Required work: Can you arrange the entries from the line containing "You are a computer-use" down through the line containing "(1410, 384)" as a two-column CSV with columns named request and answer? Each entry should get one row, with each field quoted and any line breaks replaced by spaces.

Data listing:
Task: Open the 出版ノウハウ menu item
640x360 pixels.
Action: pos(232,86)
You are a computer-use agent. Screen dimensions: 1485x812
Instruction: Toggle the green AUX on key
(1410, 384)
* * *
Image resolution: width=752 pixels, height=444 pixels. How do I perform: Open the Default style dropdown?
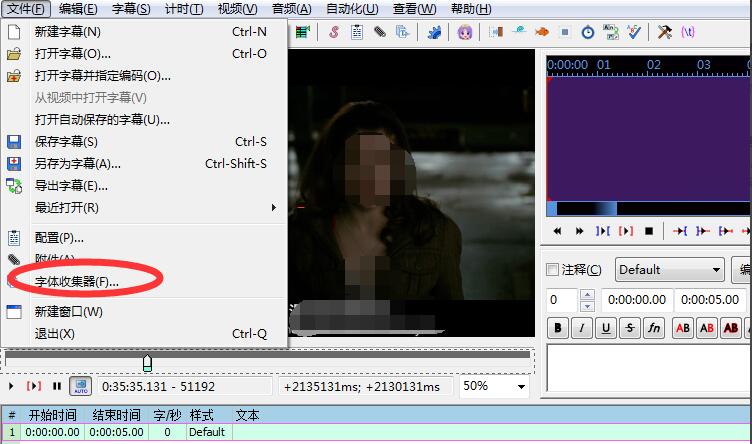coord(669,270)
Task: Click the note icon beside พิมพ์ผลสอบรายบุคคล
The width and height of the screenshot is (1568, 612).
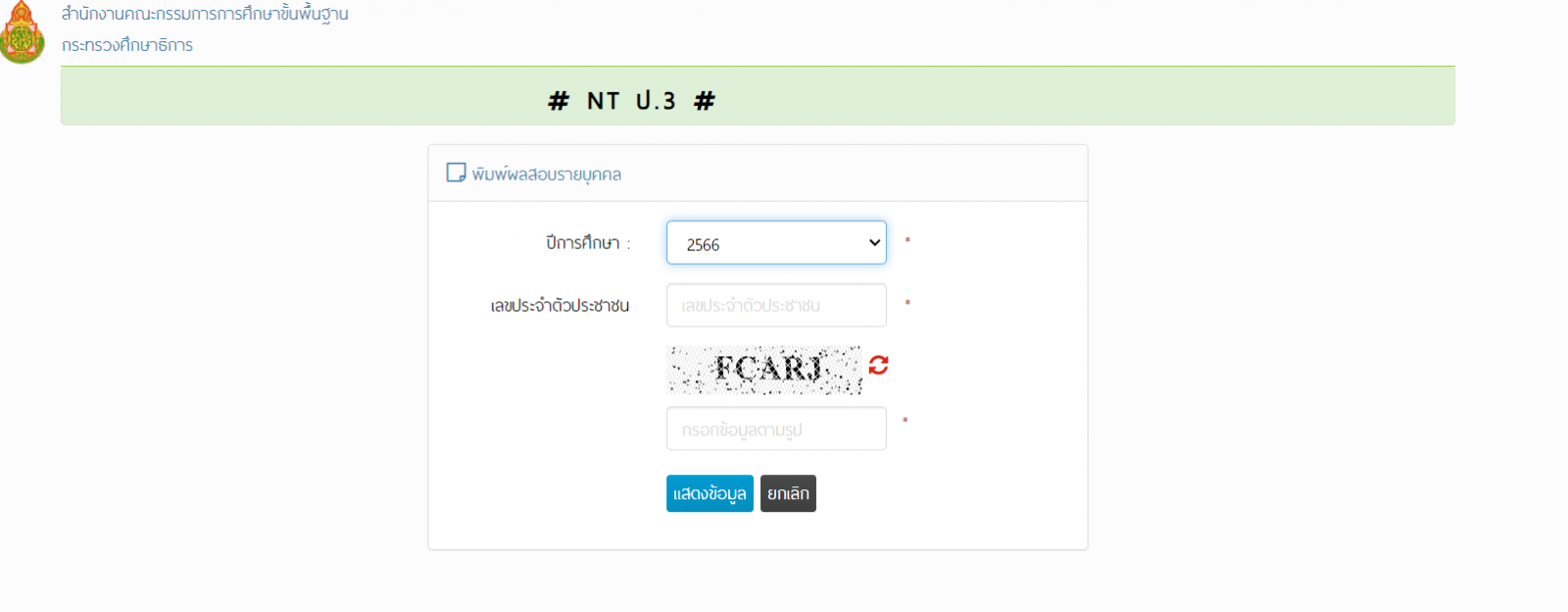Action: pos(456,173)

Written response:
request,answer
"You are a computer-use agent. Screen dimensions: 1485x812 Instruction: Toggle the green AUX on key","(1410, 384)"